The data: Begin

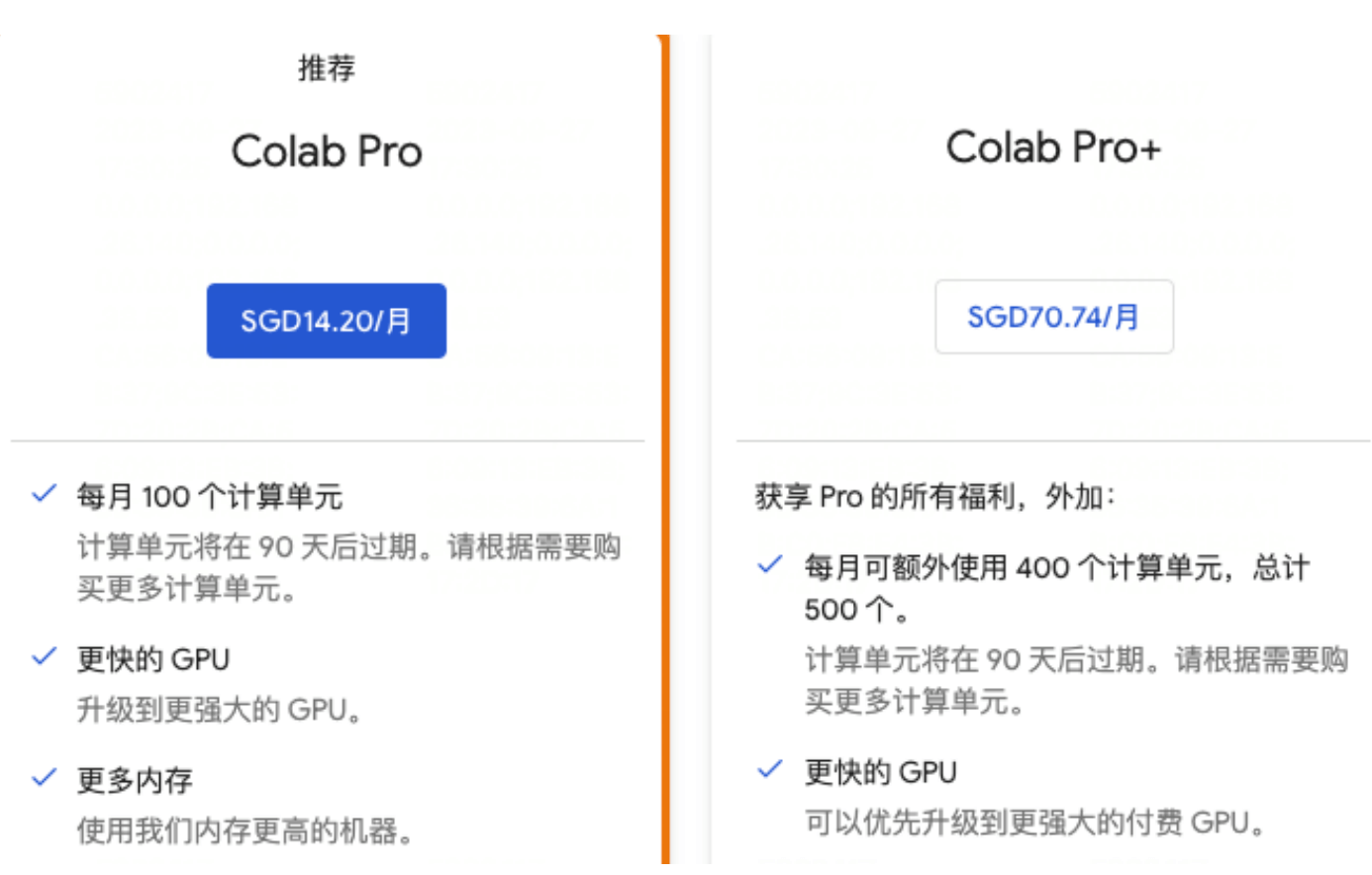Click the 更多内存 feature heading
The image size is (1372, 875).
click(135, 780)
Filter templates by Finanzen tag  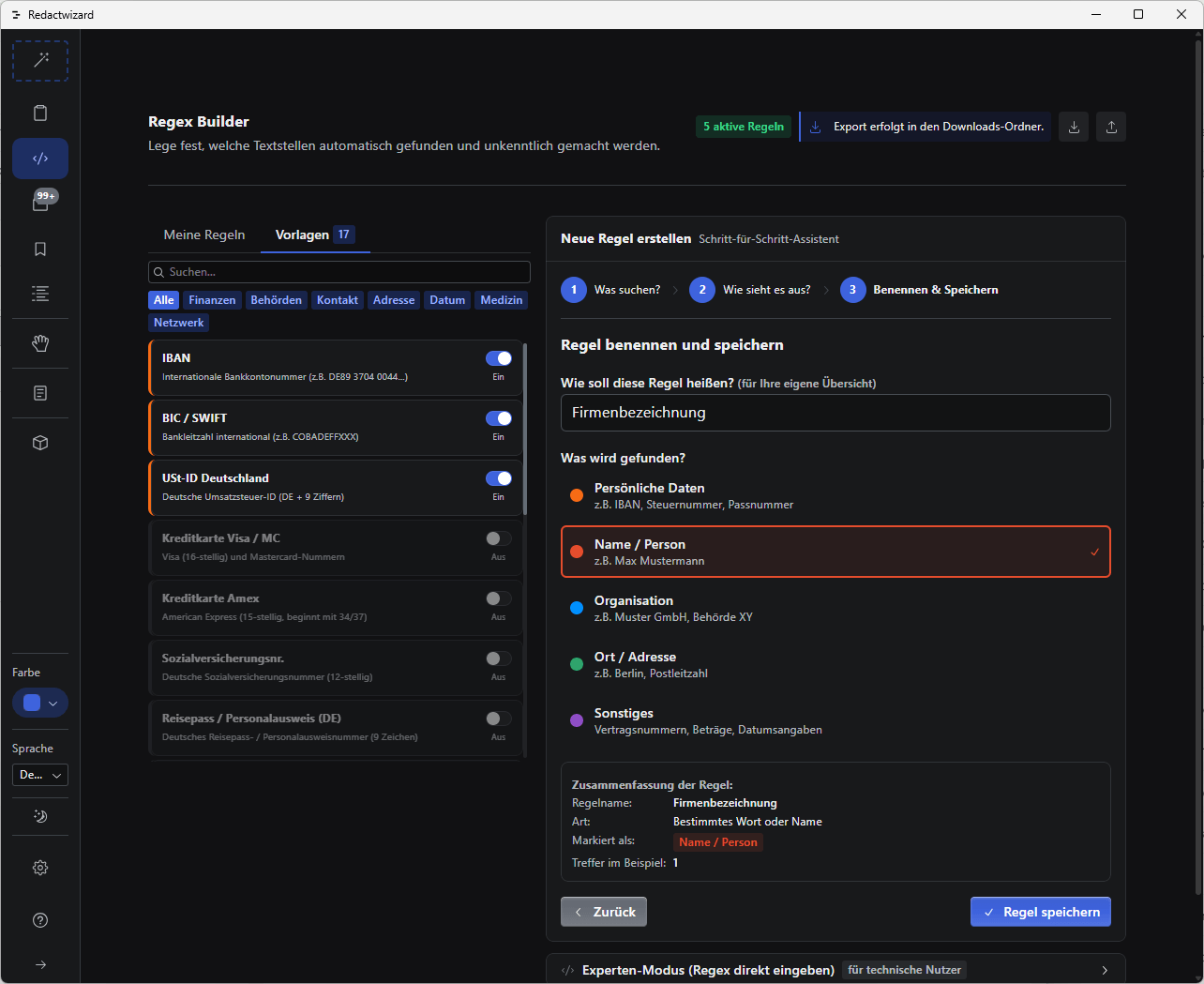click(x=212, y=300)
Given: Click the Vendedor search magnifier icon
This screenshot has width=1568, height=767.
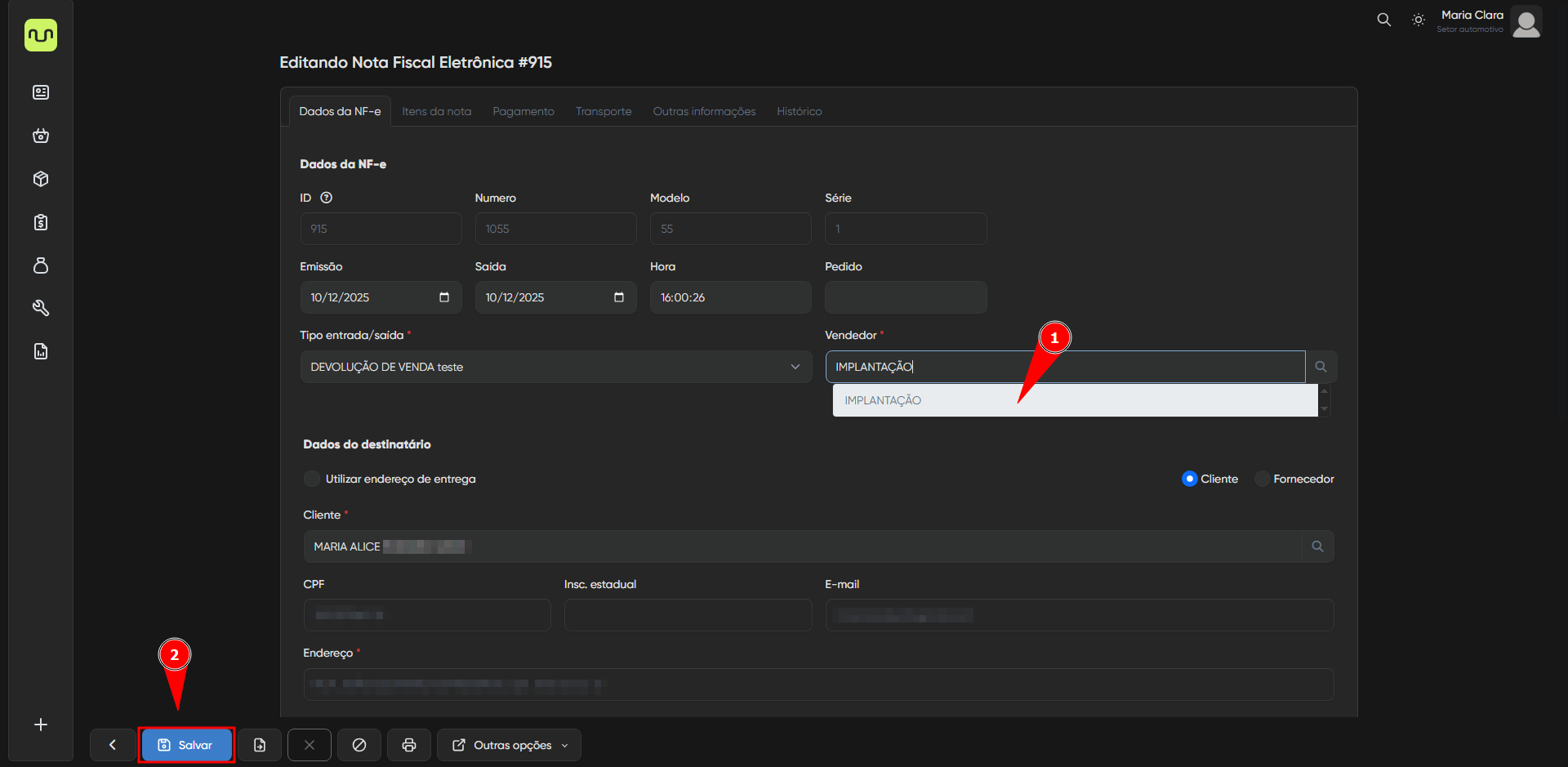Looking at the screenshot, I should click(x=1321, y=367).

The data: End

→ **Brief**
All lines from the one containing "Given: Click the" through the final line of the entries above are to be copied exactly; the pictures are not.

→ **Response to the task**
Given: Click the Vendedor search magnifier icon
This screenshot has width=1568, height=767.
Looking at the screenshot, I should click(x=1321, y=367).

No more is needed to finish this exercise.